Exercise goal –
Please restate exactly the lines from the one holding "How do I perform: Open" to the end of the material, including both ends and excluding every picture.

══════════

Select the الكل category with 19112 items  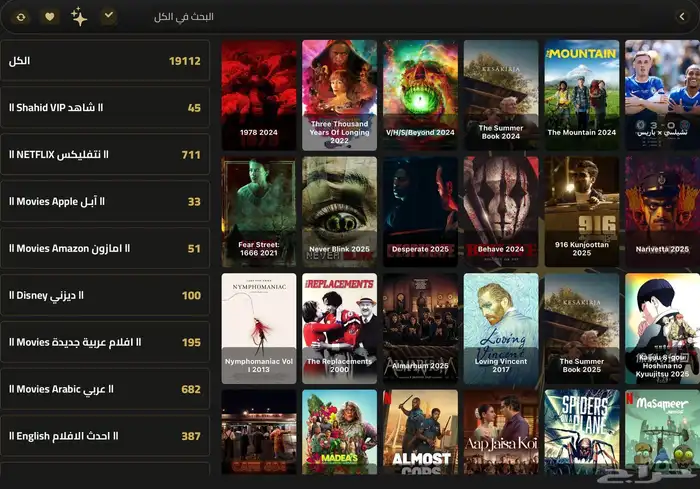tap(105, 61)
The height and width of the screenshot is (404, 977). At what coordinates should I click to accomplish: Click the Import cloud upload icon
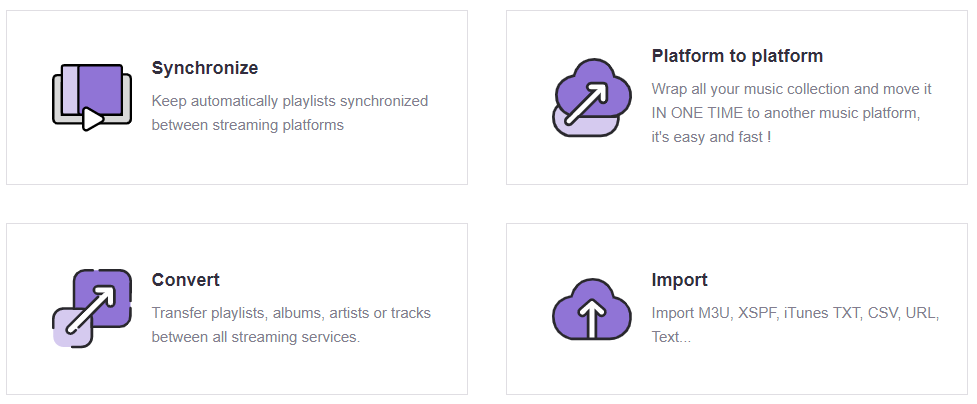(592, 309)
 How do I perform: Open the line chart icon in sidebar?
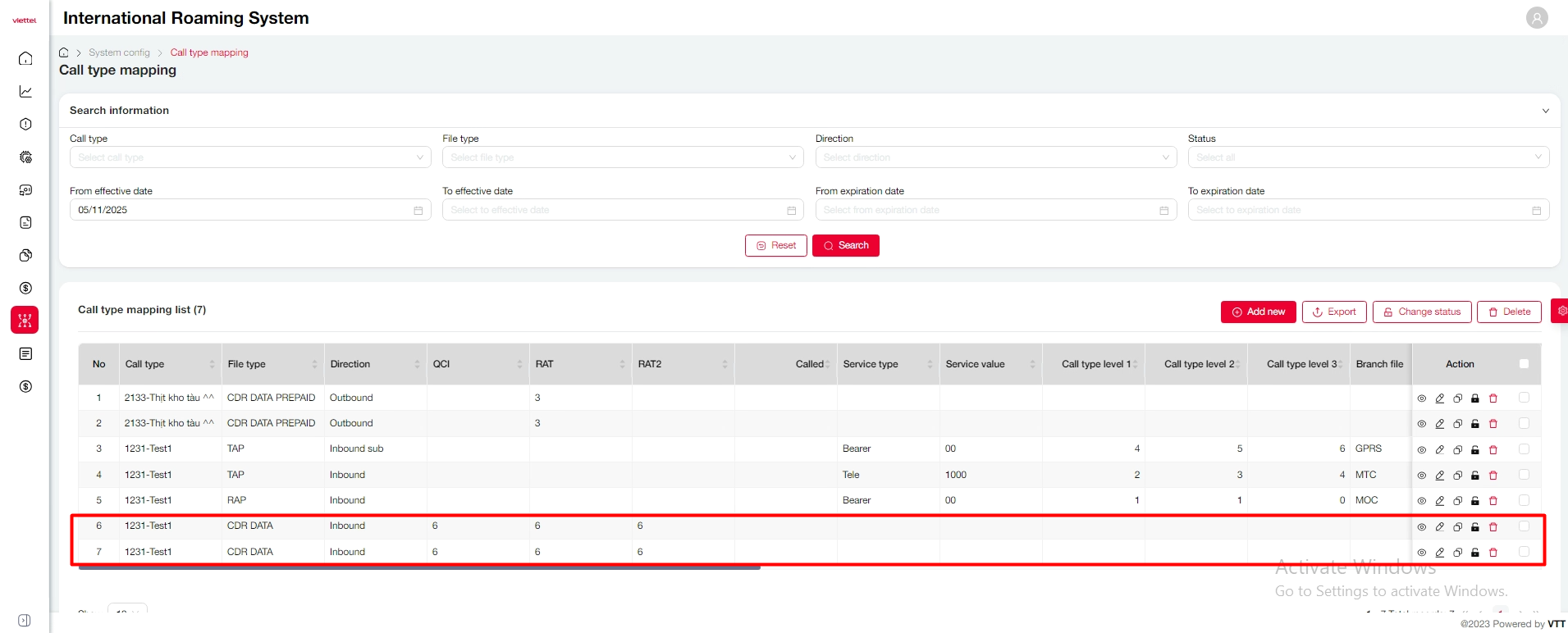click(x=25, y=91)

══════════

Result for this task –
 How do I perform: Open the line chart icon in sidebar?
click(x=25, y=91)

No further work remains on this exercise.